Spell compared himself to Jesus Christ on Golgotha, and Rosa Parks in the back of the bus. Then, when he finally condescended to enter into his kitchen for the clamping of the ankle bracelet, the man who installed the thing could hardly have been more polite. Spell gassed on comparing what was being done to him to the Pearl Harbor attack. The sweet stout man who put on the ankle bracelet bowed his head when Spell began to pray. Whatever this is, it is not the Gestapo.

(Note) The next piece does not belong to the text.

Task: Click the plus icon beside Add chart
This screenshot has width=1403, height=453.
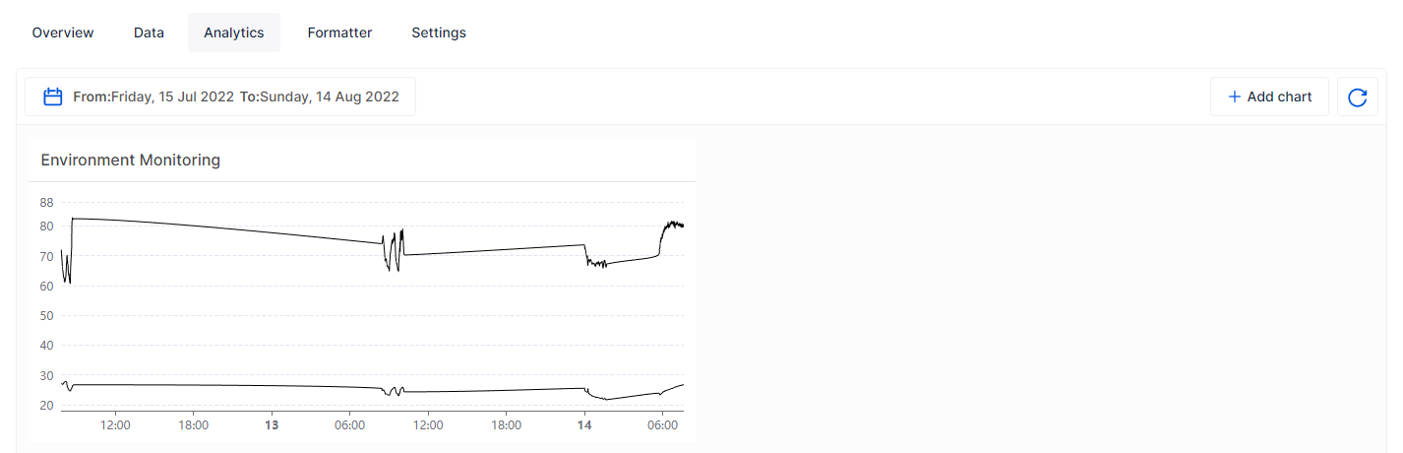Action: [x=1234, y=97]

Well, this morning Spell left his house and headed to his church to preach. My guess is that the authorities have been trying not to fulfill this cat’s dream of becoming some sort of First Amendment martyr, but that with this stunt in defiance of a judicial order, Spell will have gotten on their last nerve. I’m watching the service now on Facebook. The church is only half full, maybe less. Spell’s sermon is one long oration of self-praise and repetition. Now there’s a crowd of people on their knees wailing and speaking in tongues. They are holding on to each other, crying, glossolaling like there’s no tomorrow. I took a couple of screenshots below. Spell is expected to turn himself in to police after the service.
I look at this guy, and don’t see Jesus, or St. Paul in chains, or Polycarp, or Dietrich Bonhoeffer, or anybody from the Christian tradition worthy of emulation. I see a man who is full of himself.